Terlambatnya data ini juga menjadi pekerjaan rumah bagi pemerintah untuk memperbaiki kondisi ini, sehingga tidak ada penumpukan data. Kementerian Kesehatan juga tengah memilah data yang masuk 17 Januari, dan data yg terlambat masuk dari minggu sebelumnya. Padahal jika data yang dimiliki tidak real time maka kebijakan yang diambil pun tidak tepat waktu sehingga tidak efektif.
"Kemenkes dan pemerintah daerah harus memperbaiki data Covid-19 sehingga mengurangi gap dan data pusat dan daerah. Saya minta ke depannya tidak ada delay data karena ini sangat krusial dalam pengambilan keputusan," katanya.
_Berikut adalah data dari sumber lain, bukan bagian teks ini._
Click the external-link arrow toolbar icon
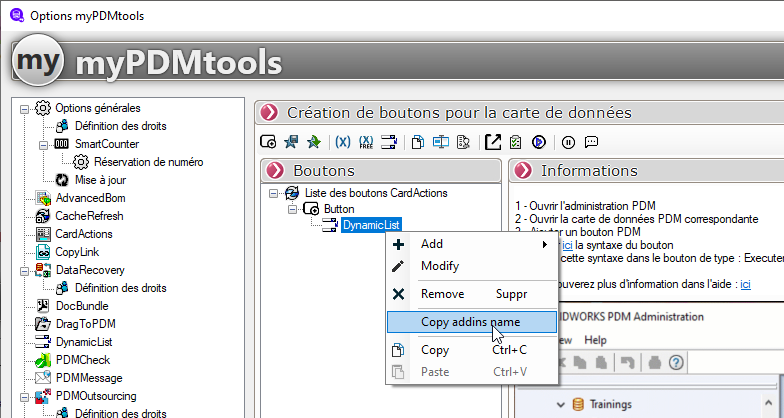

Dalam kesempatan berbeda, Ketua Bidang Data dan Teknologi Informasi Satgas Covid-19 Dewi Nur Aisyah pun mengatakan adanya keterlambatan data juga berpengaruh pada kasus aktif, karena angka yang terlambat masuk bisa jadi sudah ada sembuh sehingga tidak dapat dikategorikan kasus aktif. Adanya keterlambatan data ini juga tidak dapat dianggap sepele, karena penting mengetahui kasus aktif saat ini atau pasien yang membutuhkan perawatan.